Bird flu fears have prompted the country's health authorities to raise the bar for poultry processing hygiene. In the process, the familiar sight of live birds in Taiwan's traditional markets will soon disappear.
"Taiwan is living in the danger zone for bird flu," said Chen Chien-jen (
Chen made the remarks at yesterday's press conference to promote consumer awareness of the certification process.
Chen noted that Taiwan has already passed into law a ban on commercial poultry slaughtering outside of certified abattoirs, but the ban will not go into effect until April next year.
At the event yesterday, senior officials danced with children dressed in chicken suits to encourage people to eat more local chicken -- as long as the birds bear stickers indicating that they have been processed by a licensed abattoir, the officials said.
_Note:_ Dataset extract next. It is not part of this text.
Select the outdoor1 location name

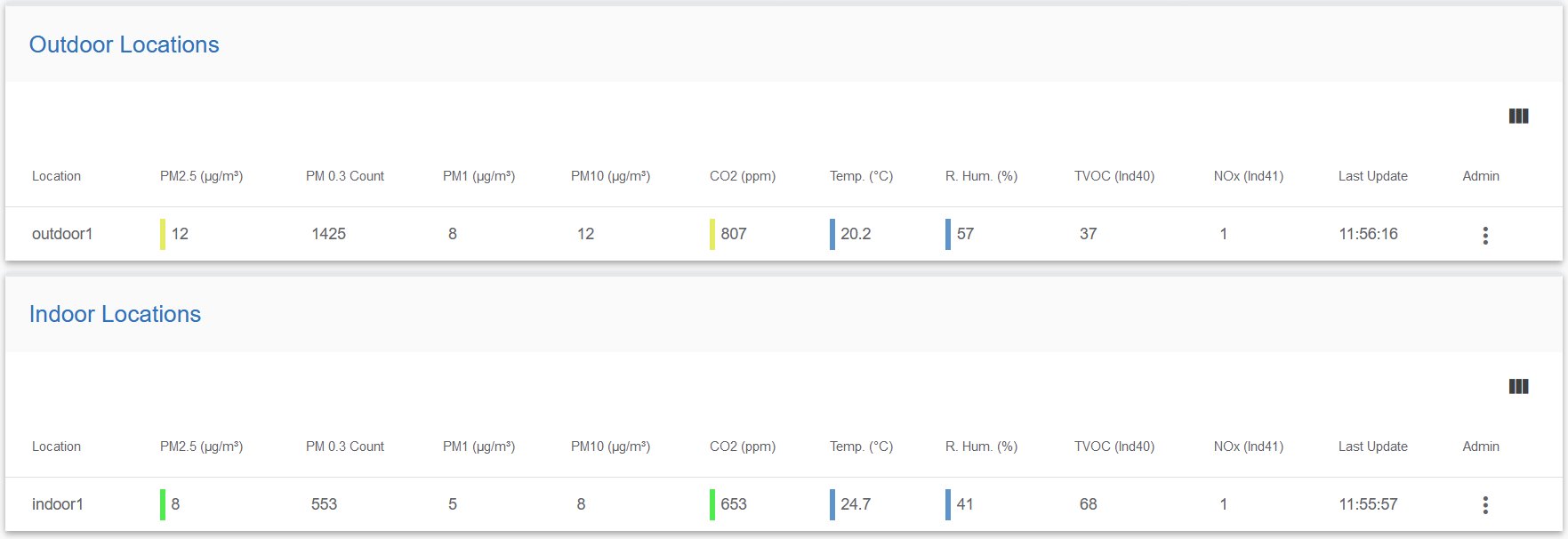(x=62, y=234)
Lin Ching-chuang (林進忠) of the Bureau of Animal and Plant Health Inspection and Quarantine said that consumers and market vendors had nothing to lose but unsanitary conditions and the danger that comes with handling live birds.
"The Ministry of Economics has worked closely with vendors to help them make the transition. They will receive funding to purchase equipment such as refrigerated displays that will make their stalls capable of handling and holding pre-prepared poultry as opposed to live birds," he said.
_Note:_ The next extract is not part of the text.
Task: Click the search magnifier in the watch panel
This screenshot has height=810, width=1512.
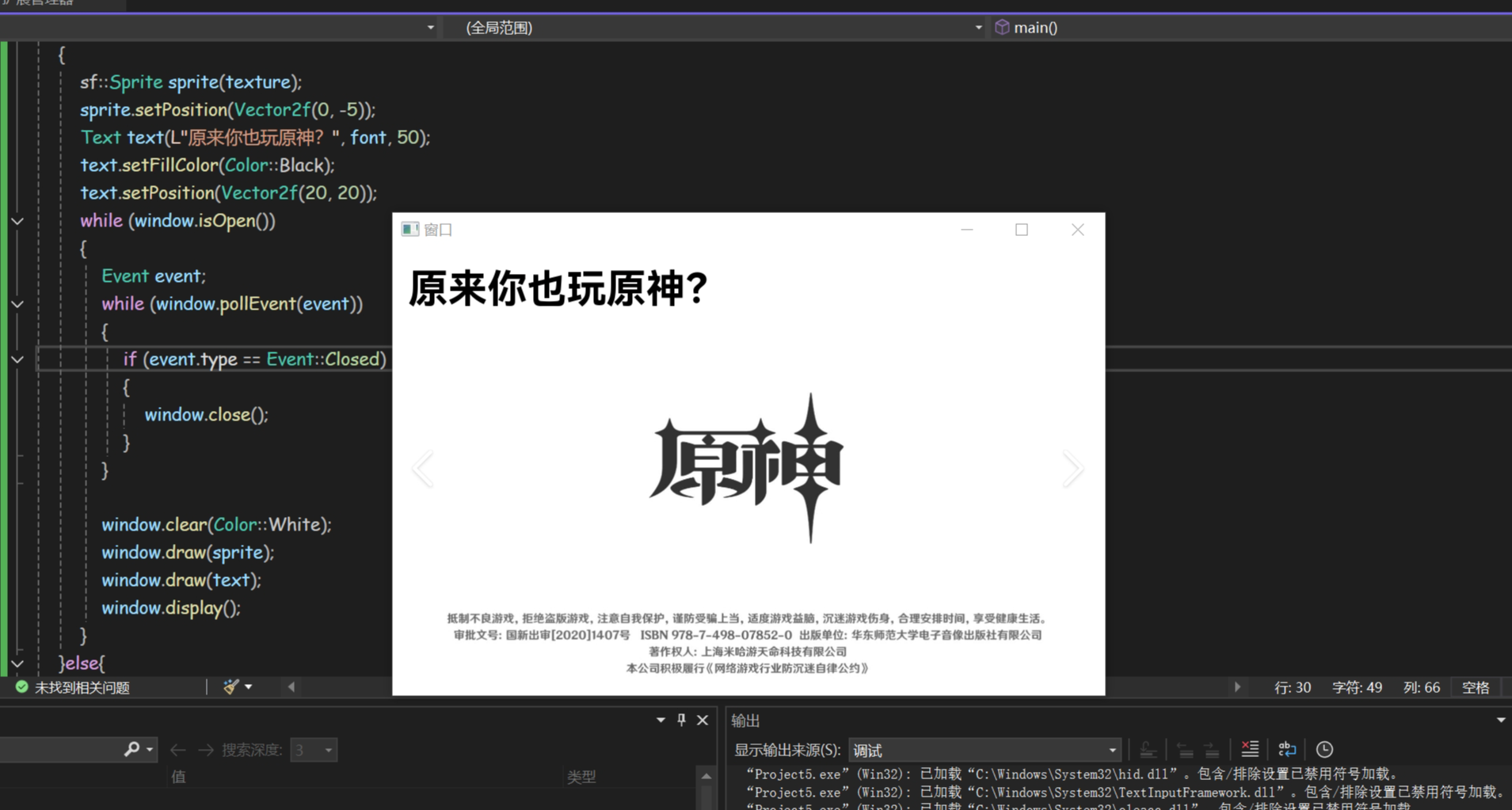Action: tap(132, 749)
The quality and affordability of fowl will not suffer, he added, saying: "We have a highly efficient supply chain in Taiwan. It will be possible for consumers to buy very fresh birds."
Meanwhile, in Taipei's Yongle market, it was business as usual for vendors yesterday.
At a poultry stall, wire cages full of live chickens were stacked one on top of the other, or tucked under work surfaces. Feathers and droppings littered the area around the cages.
"The changes are inevitable and we're prepared for them," said a poultry stall worker who wished to remain anonymous.
"Chicken will probably get cheaper because the processing will be centralized and the environment at traditional markets will certainly improve," the vendor said.
"However, the taste will suffer," he added. "It doesn't matter what they say. Fresh chicken just tastes better."
Although the ban on live birds in markets will mark the end of an era, it will hopefully not mean the end of a way of life. According to the vendor, traditional markets will retain customer loyalty through the variety and expertise that they offer.
"You won't find the best food in supermarkets," he said. "We'll continue to be picky about the chicken we offer."